YOUR OBJECTIVE:
Return every entry exactly as written.

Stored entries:
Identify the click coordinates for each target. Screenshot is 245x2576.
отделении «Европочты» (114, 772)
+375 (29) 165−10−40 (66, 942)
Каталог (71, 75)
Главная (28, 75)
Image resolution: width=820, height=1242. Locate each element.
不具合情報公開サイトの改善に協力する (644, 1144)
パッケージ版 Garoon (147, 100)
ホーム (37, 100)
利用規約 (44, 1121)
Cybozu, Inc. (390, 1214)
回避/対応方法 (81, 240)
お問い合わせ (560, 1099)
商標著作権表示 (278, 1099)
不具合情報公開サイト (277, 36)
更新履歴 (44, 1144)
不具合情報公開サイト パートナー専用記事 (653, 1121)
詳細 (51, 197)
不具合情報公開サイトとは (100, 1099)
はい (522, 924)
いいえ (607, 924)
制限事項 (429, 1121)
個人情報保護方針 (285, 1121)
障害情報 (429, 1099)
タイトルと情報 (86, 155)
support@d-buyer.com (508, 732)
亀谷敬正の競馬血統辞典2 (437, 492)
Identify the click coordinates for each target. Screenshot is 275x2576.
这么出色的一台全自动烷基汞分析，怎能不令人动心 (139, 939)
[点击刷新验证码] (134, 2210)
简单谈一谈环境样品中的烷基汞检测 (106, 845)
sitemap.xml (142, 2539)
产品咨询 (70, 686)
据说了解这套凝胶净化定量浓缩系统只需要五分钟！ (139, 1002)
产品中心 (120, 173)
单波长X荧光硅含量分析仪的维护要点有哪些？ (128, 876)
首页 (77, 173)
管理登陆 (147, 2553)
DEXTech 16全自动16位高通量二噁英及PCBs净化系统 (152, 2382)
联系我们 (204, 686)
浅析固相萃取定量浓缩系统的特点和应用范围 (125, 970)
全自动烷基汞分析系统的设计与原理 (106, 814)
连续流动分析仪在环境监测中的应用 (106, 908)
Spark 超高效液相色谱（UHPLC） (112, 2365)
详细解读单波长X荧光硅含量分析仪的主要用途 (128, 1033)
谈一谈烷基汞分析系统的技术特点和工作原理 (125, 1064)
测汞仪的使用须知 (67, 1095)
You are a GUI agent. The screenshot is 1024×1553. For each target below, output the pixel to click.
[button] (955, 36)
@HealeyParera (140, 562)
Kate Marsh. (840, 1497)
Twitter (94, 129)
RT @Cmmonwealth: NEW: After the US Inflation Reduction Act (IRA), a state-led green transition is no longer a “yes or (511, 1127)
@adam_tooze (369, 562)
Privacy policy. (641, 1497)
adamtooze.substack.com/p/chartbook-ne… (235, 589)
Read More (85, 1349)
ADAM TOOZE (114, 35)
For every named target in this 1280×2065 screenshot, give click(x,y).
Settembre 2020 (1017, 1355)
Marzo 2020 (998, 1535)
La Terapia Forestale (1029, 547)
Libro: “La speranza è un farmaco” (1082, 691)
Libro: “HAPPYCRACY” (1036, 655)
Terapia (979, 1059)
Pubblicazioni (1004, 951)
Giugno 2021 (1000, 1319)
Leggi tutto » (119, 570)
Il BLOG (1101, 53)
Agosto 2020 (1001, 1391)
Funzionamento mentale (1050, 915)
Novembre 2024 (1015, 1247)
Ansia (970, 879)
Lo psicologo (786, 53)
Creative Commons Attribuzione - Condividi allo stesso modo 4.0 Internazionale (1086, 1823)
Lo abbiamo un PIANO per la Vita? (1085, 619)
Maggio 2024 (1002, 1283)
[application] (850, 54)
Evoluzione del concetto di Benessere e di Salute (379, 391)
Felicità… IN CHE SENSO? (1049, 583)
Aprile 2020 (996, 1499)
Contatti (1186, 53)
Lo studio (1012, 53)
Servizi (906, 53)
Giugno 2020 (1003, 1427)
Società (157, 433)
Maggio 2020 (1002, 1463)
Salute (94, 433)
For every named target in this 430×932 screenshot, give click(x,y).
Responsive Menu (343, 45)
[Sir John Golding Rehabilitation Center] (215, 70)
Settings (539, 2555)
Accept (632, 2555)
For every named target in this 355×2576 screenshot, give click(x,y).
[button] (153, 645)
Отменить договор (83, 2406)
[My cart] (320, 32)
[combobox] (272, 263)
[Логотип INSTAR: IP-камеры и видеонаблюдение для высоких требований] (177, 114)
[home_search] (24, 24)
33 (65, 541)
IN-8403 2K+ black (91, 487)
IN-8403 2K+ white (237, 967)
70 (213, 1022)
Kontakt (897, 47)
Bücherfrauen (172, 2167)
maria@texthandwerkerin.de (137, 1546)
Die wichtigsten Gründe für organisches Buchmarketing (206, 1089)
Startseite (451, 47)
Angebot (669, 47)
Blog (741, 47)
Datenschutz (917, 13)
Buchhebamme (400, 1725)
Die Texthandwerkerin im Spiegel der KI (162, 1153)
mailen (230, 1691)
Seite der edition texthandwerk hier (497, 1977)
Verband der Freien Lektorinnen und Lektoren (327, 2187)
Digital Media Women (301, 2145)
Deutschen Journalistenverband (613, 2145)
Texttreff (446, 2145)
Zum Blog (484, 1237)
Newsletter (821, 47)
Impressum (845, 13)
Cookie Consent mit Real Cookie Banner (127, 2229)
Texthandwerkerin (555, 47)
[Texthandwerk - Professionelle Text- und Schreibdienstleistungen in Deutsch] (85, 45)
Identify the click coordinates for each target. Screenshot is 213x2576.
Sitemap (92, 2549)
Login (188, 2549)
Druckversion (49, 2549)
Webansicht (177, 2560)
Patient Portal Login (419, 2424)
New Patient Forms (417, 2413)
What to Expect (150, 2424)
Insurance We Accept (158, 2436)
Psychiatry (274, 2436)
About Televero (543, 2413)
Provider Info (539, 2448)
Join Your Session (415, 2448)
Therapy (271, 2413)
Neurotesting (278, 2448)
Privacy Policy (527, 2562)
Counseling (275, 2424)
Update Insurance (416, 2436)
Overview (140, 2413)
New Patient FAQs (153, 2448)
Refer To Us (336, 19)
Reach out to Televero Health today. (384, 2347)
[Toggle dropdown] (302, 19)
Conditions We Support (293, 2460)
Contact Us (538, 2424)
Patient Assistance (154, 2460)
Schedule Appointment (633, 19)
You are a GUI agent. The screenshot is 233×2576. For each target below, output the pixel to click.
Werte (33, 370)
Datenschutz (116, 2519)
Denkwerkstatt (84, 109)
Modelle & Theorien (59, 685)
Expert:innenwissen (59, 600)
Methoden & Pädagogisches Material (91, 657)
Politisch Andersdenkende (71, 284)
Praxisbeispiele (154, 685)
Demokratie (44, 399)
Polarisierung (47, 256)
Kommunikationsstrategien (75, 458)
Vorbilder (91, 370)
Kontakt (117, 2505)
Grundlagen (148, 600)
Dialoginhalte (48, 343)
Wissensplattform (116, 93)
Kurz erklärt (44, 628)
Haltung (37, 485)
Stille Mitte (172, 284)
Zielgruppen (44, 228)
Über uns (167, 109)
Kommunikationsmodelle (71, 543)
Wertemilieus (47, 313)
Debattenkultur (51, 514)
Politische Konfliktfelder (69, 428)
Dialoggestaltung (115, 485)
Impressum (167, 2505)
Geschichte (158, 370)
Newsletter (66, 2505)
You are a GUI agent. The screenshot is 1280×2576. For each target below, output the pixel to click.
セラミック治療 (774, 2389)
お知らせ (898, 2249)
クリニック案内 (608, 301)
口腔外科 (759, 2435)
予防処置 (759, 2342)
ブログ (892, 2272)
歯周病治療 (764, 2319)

ANSWER TO THIS PROBLEM:
Identify the click coordinates for each target. Screenshot is 245x2576.
отделении «Европочты» (114, 772)
+375 (29) 165−10−40 (66, 942)
Каталог (71, 75)
Главная (28, 75)
Image resolution: width=820, height=1242. Locate each element.
不具合情報公開サイトの改善に協力する (644, 1144)
パッケージ版 Garoon (147, 100)
ホーム (37, 100)
利用規約 (44, 1121)
Cybozu, Inc. (390, 1214)
回避/対応方法 (81, 240)
お問い合わせ (560, 1099)
商標著作権表示 (278, 1099)
不具合情報公開サイト (277, 36)
更新履歴 (44, 1144)
不具合情報公開サイト パートナー専用記事 (653, 1121)
詳細 (51, 197)
不具合情報公開サイトとは (100, 1099)
はい (522, 924)
いいえ (607, 924)
制限事項 (429, 1121)
個人情報保護方針 (285, 1121)
障害情報 (429, 1099)
タイトルと情報 (86, 155)
support@d-buyer.com (508, 732)
亀谷敬正の競馬血統辞典2 (437, 492)
Identify the click coordinates for each target. Screenshot is 275x2576.
这么出色的一台全自动烷基汞分析，怎能不令人动心 (139, 939)
[点击刷新验证码] (134, 2210)
简单谈一谈环境样品中的烷基汞检测 (106, 845)
sitemap.xml (142, 2539)
产品咨询 (70, 686)
据说了解这套凝胶净化定量浓缩系统只需要五分钟！ (139, 1002)
产品中心 (120, 173)
单波长X荧光硅含量分析仪的维护要点有哪些？ (128, 876)
首页 (77, 173)
管理登陆 (147, 2553)
DEXTech 16全自动16位高通量二噁英及PCBs净化系统 (152, 2382)
联系我们 (204, 686)
浅析固相萃取定量浓缩系统的特点和应用范围 (125, 970)
全自动烷基汞分析系统的设计与原理 (106, 814)
连续流动分析仪在环境监测中的应用 (106, 908)
Spark 超高效液相色谱（UHPLC） (112, 2365)
详细解读单波长X荧光硅含量分析仪的主要用途 (128, 1033)
谈一谈烷基汞分析系统的技术特点和工作原理 (125, 1064)
测汞仪的使用须知 (67, 1095)
You are a GUI agent. The screenshot is 1024×1553. For each target below, output the pixel to click.
[button] (955, 36)
@HealeyParera (140, 562)
Kate Marsh. (840, 1497)
Twitter (94, 129)
RT @Cmmonwealth: NEW: After the US Inflation Reduction Act (IRA), a state-led green transition is no longer a “yes or (511, 1127)
@adam_tooze (369, 562)
Privacy policy. (641, 1497)
adamtooze.substack.com/p/chartbook-ne… (235, 589)
Read More (85, 1349)
ADAM TOOZE (114, 35)
For every named target in this 1280×2065 screenshot, give click(x,y).
Settembre 2020 (1017, 1355)
Marzo 2020 (998, 1535)
La Terapia Forestale (1029, 547)
Libro: “La speranza è un farmaco” (1082, 691)
Libro: “HAPPYCRACY” (1036, 655)
Terapia (979, 1059)
Pubblicazioni (1004, 951)
Giugno 2021 (1000, 1319)
Leggi tutto » (119, 570)
Il BLOG (1101, 53)
Agosto 2020 (1001, 1391)
Funzionamento mentale (1050, 915)
Novembre 2024 (1015, 1247)
Ansia (970, 879)
Lo psicologo (786, 53)
Creative Commons Attribuzione - Condividi allo stesso modo 4.0 Internazionale (1086, 1823)
Lo abbiamo un PIANO per la Vita? (1085, 619)
Maggio 2024 (1002, 1283)
[application] (850, 54)
Evoluzione del concetto di Benessere e di Salute (379, 391)
Felicità… IN CHE SENSO? (1049, 583)
Aprile 2020 (996, 1499)
Contatti (1186, 53)
Lo studio (1012, 53)
Servizi (906, 53)
Giugno 2020 (1003, 1427)
Società (157, 433)
Maggio 2020 (1002, 1463)
Salute (94, 433)
For every named target in this 430×932 screenshot, give click(x,y).
Responsive Menu (343, 45)
[Sir John Golding Rehabilitation Center] (215, 70)
Settings (539, 2555)
Accept (632, 2555)
For every named target in this 355×2576 screenshot, give click(x,y).
[button] (153, 645)
Отменить договор (83, 2406)
[My cart] (320, 32)
[combobox] (272, 263)
[Логотип INSTAR: IP-камеры и видеонаблюдение для высоких требований] (177, 114)
[home_search] (24, 24)
33 (65, 541)
IN-8403 2K+ black (91, 487)
IN-8403 2K+ white (237, 967)
70 (213, 1022)
Kontakt (897, 47)
Bücherfrauen (172, 2167)
maria@texthandwerkerin.de (137, 1546)
Die wichtigsten Gründe für organisches Buchmarketing (206, 1089)
Startseite (451, 47)
Angebot (669, 47)
Blog (741, 47)
Datenschutz (917, 13)
Buchhebamme (400, 1725)
Die Texthandwerkerin im Spiegel der KI (162, 1153)
mailen (230, 1691)
Seite der edition texthandwerk hier (497, 1977)
Verband der Freien Lektorinnen und Lektoren (327, 2187)
Digital Media Women (301, 2145)
Deutschen Journalistenverband (613, 2145)
Texttreff (446, 2145)
Zum Blog (484, 1237)
Newsletter (821, 47)
Impressum (845, 13)
Cookie Consent mit Real Cookie Banner (127, 2229)
Texthandwerkerin (555, 47)
[Texthandwerk - Professionelle Text- und Schreibdienstleistungen in Deutsch] (85, 45)
Identify the click coordinates for each target. Screenshot is 213x2576.
Sitemap (92, 2549)
Login (188, 2549)
Druckversion (49, 2549)
Webansicht (177, 2560)
Patient Portal Login (419, 2424)
New Patient Forms (417, 2413)
What to Expect (150, 2424)
Insurance We Accept (158, 2436)
Psychiatry (274, 2436)
About Televero (543, 2413)
Provider Info (539, 2448)
Join Your Session (415, 2448)
Therapy (271, 2413)
Neurotesting (278, 2448)
Privacy Policy (527, 2562)
Counseling (275, 2424)
Update Insurance (416, 2436)
Overview (140, 2413)
New Patient FAQs (153, 2448)
Refer To Us (336, 19)
Reach out to Televero Health today. (384, 2347)
[Toggle dropdown] (302, 19)
Conditions We Support (293, 2460)
Contact Us (538, 2424)
Patient Assistance (154, 2460)
Schedule Appointment (633, 19)
You are a GUI agent. The screenshot is 233×2576. For each target below, output the pixel to click.
Werte (33, 370)
Datenschutz (116, 2519)
Denkwerkstatt (84, 109)
Modelle & Theorien (59, 685)
Expert:innenwissen (59, 600)
Methoden & Pädagogisches Material (91, 657)
Politisch Andersdenkende (71, 284)
Praxisbeispiele (154, 685)
Demokratie (44, 399)
Polarisierung (47, 256)
Kommunikationsstrategien (75, 458)
Vorbilder (91, 370)
Kontakt (117, 2505)
Grundlagen (148, 600)
Dialoginhalte (48, 343)
Wissensplattform (116, 93)
Kurz erklärt (44, 628)
Haltung (37, 485)
Stille Mitte (172, 284)
Zielgruppen (44, 228)
Über uns (167, 109)
Kommunikationsmodelle (71, 543)
Wertemilieus (47, 313)
Debattenkultur (51, 514)
Politische Konfliktfelder (69, 428)
Dialoggestaltung (115, 485)
Impressum (167, 2505)
Geschichte (158, 370)
Newsletter (66, 2505)
You are a GUI agent. The screenshot is 1280×2576. For each target below, output the pixel to click.
セラミック治療 (774, 2389)
お知らせ (898, 2249)
クリニック案内 (608, 301)
口腔外科 (759, 2435)
予防処置 (759, 2342)
ブログ (892, 2272)
歯周病治療 (764, 2319)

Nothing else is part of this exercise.